→ **Passage given**
■ ■ ■ ■ ■ ■ ■
Reflecting on the events, of course, brings application as I realize we are not that far removed from the situation; there are people alive in the Missouri, today, who were born while Civil War soldiers were still telling stories about their experiences in battle.
But not only do are we close to the event, in the sense of passing time, but in circumstance, as well. I understand that we, too, are sitting in our houses on hot days as war is being waged in 360 degrees around us. The war, made up of small and large battles here and there, brings many casualties and fatalities.
Like the Ray family, in August of 1861, we can crowd ourselves into our cellars - as millions of unborn humans are murdered, as government officials force anti-Biblical opinions on their constituents, as media-stimulated youths gun down dozens of strangers in a theater or on a college campus, as people who dare expose their Christian beliefs, through nonaggressive statements, are castigated by amoral atheists, anarchists, and evolutionists.
■ ■ ■ ■ ■ ■ ■
→ **Data provided**
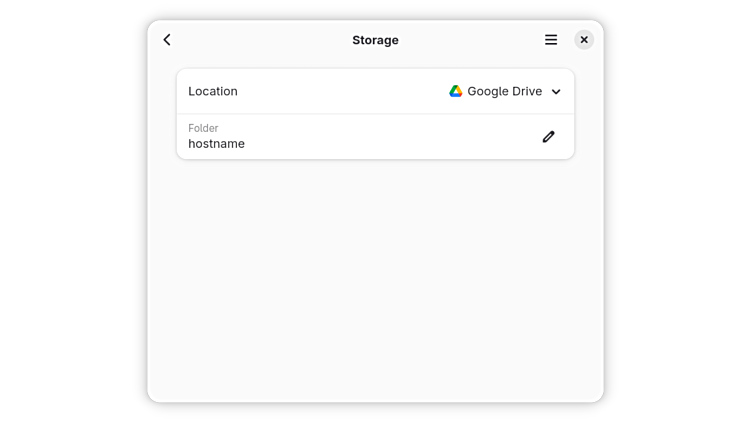The image size is (752, 423).
Task: Click the Location row label
Action: pos(213,91)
■ ■ ■ ■ ■ ■ ■
→ **Prompt A**
Retype everything in the Civil War passage above from "But not only" down to "anarchists, and evolutionists.".
→ **Prompt B**
In the Civil War passage, which groups are said to castigate people who express their Christian beliefs? List every one.

→ **Complete response A**
But not only do are we close to the event, in the sense of passing time, but in circumstance, as well. I understand that we, too, are sitting in our houses on hot days as war is being waged in 360 degrees around us. The war, made up of small and large battles here and there, brings many casualties and fatalities.
Like the Ray family, in August of 1861, we can crowd ourselves into our cellars - as millions of unborn humans are murdered, as government officials force anti-Biblical opinions on their constituents, as media-stimulated youths gun down dozens of strangers in a theater or on a college campus, as people who dare expose their Christian beliefs, through nonaggressive statements, are castigated by amoral atheists, anarchists, and evolutionists.

→ **Complete response B**
- atheists (described as amoral)
- anarchists
- evolutionists